» **Task material**:
>>>>
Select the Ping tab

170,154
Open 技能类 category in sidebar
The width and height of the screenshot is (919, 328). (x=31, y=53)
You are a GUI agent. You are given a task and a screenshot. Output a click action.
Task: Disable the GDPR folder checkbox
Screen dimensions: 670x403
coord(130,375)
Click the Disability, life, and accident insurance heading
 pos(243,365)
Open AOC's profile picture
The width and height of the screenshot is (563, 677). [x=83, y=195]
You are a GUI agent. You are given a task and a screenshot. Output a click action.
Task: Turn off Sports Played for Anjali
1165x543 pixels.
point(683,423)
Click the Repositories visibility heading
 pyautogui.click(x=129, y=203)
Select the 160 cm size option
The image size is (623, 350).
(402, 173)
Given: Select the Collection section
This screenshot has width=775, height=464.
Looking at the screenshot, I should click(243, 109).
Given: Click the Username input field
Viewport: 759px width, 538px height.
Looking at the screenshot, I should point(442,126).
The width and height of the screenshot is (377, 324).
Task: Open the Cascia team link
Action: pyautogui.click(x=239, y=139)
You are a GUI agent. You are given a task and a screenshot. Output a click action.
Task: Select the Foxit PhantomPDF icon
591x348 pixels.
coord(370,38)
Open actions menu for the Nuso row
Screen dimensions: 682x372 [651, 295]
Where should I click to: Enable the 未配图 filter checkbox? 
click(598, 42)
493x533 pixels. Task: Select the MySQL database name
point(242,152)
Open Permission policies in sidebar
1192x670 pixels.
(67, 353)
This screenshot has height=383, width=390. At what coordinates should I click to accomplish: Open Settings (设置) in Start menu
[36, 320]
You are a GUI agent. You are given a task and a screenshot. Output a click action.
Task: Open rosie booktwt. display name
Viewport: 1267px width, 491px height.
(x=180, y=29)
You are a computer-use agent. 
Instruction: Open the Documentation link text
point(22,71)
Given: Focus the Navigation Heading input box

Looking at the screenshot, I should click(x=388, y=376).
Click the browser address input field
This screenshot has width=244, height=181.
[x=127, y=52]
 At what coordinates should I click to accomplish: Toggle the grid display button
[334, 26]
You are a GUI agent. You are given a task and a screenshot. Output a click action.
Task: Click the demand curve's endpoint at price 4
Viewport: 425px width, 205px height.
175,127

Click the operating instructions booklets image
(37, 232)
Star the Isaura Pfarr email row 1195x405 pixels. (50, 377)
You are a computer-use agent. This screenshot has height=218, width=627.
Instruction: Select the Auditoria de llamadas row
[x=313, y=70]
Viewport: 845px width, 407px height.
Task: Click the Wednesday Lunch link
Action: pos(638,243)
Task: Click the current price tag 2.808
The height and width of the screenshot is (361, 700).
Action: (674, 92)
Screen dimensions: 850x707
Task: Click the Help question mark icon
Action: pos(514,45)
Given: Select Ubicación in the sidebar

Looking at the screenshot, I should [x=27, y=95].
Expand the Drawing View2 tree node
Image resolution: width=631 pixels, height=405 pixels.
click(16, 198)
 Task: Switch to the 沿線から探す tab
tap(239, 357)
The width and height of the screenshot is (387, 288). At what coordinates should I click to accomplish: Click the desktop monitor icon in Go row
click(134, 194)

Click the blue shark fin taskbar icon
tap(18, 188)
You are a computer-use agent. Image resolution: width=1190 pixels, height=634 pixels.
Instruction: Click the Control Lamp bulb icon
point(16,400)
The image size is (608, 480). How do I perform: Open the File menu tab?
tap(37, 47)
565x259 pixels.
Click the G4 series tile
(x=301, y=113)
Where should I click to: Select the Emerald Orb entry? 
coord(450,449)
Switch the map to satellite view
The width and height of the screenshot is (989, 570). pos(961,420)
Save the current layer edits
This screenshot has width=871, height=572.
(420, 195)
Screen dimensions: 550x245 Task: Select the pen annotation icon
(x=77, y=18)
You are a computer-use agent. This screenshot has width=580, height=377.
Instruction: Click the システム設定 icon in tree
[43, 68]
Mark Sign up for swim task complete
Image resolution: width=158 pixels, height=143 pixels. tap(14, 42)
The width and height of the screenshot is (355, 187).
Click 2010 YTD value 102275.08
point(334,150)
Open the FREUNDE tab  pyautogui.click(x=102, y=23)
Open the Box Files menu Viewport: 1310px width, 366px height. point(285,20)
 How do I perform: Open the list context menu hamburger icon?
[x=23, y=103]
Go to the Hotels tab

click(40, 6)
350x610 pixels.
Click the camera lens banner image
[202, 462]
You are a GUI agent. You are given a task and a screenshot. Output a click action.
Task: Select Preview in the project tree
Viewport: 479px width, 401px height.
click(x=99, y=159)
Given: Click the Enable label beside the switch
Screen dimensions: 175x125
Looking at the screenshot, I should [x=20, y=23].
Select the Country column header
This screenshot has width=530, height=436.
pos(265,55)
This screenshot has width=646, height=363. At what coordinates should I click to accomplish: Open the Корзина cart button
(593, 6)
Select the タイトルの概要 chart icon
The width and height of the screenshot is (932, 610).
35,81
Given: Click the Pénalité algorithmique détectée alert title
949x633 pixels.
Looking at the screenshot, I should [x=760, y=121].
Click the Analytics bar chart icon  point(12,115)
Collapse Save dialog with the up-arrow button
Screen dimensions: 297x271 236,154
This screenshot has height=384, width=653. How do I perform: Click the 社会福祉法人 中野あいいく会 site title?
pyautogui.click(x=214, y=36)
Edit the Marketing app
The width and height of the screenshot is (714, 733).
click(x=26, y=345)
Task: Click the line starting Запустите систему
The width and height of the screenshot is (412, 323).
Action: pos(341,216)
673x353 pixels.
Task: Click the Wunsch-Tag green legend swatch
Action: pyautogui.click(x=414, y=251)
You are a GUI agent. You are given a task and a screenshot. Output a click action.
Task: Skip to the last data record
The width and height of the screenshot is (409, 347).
<<<<
» **Goal of the exercise**:
Only lines holding the string "price" are wanted; gather each one from the entries above.

» **Answer area**:
Task: Click the demand curve's endpoint at price 4
Task: Click the current price tag 2.808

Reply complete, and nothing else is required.